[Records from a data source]
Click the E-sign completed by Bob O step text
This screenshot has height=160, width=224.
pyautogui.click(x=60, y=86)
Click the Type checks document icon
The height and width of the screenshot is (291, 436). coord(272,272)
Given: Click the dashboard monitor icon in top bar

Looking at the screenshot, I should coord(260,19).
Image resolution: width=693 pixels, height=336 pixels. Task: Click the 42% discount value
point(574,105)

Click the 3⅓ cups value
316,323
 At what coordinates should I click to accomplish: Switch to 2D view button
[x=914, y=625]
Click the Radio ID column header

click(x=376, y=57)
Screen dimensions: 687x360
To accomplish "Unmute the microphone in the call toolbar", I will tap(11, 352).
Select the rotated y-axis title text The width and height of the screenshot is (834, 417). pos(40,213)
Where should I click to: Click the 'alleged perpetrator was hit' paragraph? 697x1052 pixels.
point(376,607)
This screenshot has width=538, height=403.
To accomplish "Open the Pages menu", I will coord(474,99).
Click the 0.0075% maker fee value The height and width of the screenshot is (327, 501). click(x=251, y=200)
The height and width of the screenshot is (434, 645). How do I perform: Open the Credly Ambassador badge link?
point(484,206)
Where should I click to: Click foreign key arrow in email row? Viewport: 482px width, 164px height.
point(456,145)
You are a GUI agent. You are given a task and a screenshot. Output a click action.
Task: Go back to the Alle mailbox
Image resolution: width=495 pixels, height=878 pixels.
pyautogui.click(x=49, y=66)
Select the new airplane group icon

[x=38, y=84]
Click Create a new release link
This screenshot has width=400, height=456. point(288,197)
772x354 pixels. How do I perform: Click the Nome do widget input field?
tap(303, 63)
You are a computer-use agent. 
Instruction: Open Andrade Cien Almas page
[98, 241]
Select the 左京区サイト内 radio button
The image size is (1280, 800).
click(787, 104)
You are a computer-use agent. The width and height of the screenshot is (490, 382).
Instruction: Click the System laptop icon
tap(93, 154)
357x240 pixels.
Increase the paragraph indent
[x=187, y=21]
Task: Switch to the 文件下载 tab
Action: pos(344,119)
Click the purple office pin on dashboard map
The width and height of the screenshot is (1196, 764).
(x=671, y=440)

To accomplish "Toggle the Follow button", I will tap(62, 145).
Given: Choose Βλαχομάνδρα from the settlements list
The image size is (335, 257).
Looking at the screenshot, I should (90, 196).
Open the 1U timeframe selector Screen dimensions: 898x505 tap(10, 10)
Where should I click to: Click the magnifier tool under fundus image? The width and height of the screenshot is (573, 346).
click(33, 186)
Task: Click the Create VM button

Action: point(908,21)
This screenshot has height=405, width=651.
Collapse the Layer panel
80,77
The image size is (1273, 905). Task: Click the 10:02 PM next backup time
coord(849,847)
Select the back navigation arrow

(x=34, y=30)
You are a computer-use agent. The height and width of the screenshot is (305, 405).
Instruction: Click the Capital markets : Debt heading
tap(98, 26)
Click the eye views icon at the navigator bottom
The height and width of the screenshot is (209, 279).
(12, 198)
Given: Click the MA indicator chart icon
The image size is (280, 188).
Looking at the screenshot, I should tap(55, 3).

## [Activity]
Repeat every record, keeping each word and mark exactly as it is.

## [Answer space]
Click the E-sign completed by Bob O step text
This screenshot has height=160, width=224.
pyautogui.click(x=60, y=86)
Click the Type checks document icon
The height and width of the screenshot is (291, 436). coord(272,272)
Given: Click the dashboard monitor icon in top bar

Looking at the screenshot, I should coord(260,19).
Image resolution: width=693 pixels, height=336 pixels. Task: Click the 42% discount value
point(574,105)

Click the 3⅓ cups value
316,323
 At what coordinates should I click to accomplish: Switch to 2D view button
[x=914, y=625]
Click the Radio ID column header

click(x=376, y=57)
Screen dimensions: 687x360
To accomplish "Unmute the microphone in the call toolbar", I will tap(11, 352).
Select the rotated y-axis title text The width and height of the screenshot is (834, 417). pos(40,213)
Where should I click to: Click the 'alleged perpetrator was hit' paragraph? 697x1052 pixels.
point(376,607)
This screenshot has width=538, height=403.
To accomplish "Open the Pages menu", I will coord(474,99).
Click the 0.0075% maker fee value The height and width of the screenshot is (327, 501). click(x=251, y=200)
The height and width of the screenshot is (434, 645). How do I perform: Open the Credly Ambassador badge link?
point(484,206)
Where should I click to: Click foreign key arrow in email row? Viewport: 482px width, 164px height.
point(456,145)
You are a GUI agent. You are given a task and a screenshot. Output a click action.
Task: Go back to the Alle mailbox
Image resolution: width=495 pixels, height=878 pixels.
pyautogui.click(x=49, y=66)
Select the new airplane group icon

[x=38, y=84]
Click Create a new release link
This screenshot has width=400, height=456. point(288,197)
772x354 pixels. How do I perform: Click the Nome do widget input field?
tap(303, 63)
You are a computer-use agent. 
Instruction: Open Andrade Cien Almas page
[98, 241]
Select the 左京区サイト内 radio button
The image size is (1280, 800).
click(787, 104)
You are a computer-use agent. The width and height of the screenshot is (490, 382).
Instruction: Click the System laptop icon
tap(93, 154)
357x240 pixels.
Increase the paragraph indent
[x=187, y=21]
Task: Switch to the 文件下载 tab
Action: pos(344,119)
Click the purple office pin on dashboard map
The width and height of the screenshot is (1196, 764).
(x=671, y=440)

To accomplish "Toggle the Follow button", I will tap(62, 145).
Given: Choose Βλαχομάνδρα from the settlements list
The image size is (335, 257).
Looking at the screenshot, I should (90, 196).
Open the 1U timeframe selector Screen dimensions: 898x505 tap(10, 10)
Where should I click to: Click the magnifier tool under fundus image? The width and height of the screenshot is (573, 346).
click(33, 186)
Task: Click the Create VM button

Action: point(908,21)
This screenshot has height=405, width=651.
Collapse the Layer panel
80,77
The image size is (1273, 905). Task: Click the 10:02 PM next backup time
coord(849,847)
Select the back navigation arrow

(x=34, y=30)
You are a computer-use agent. The height and width of the screenshot is (305, 405).
Instruction: Click the Capital markets : Debt heading
tap(98, 26)
Click the eye views icon at the navigator bottom
The height and width of the screenshot is (209, 279).
(12, 198)
Given: Click the MA indicator chart icon
The image size is (280, 188).
Looking at the screenshot, I should tap(55, 3).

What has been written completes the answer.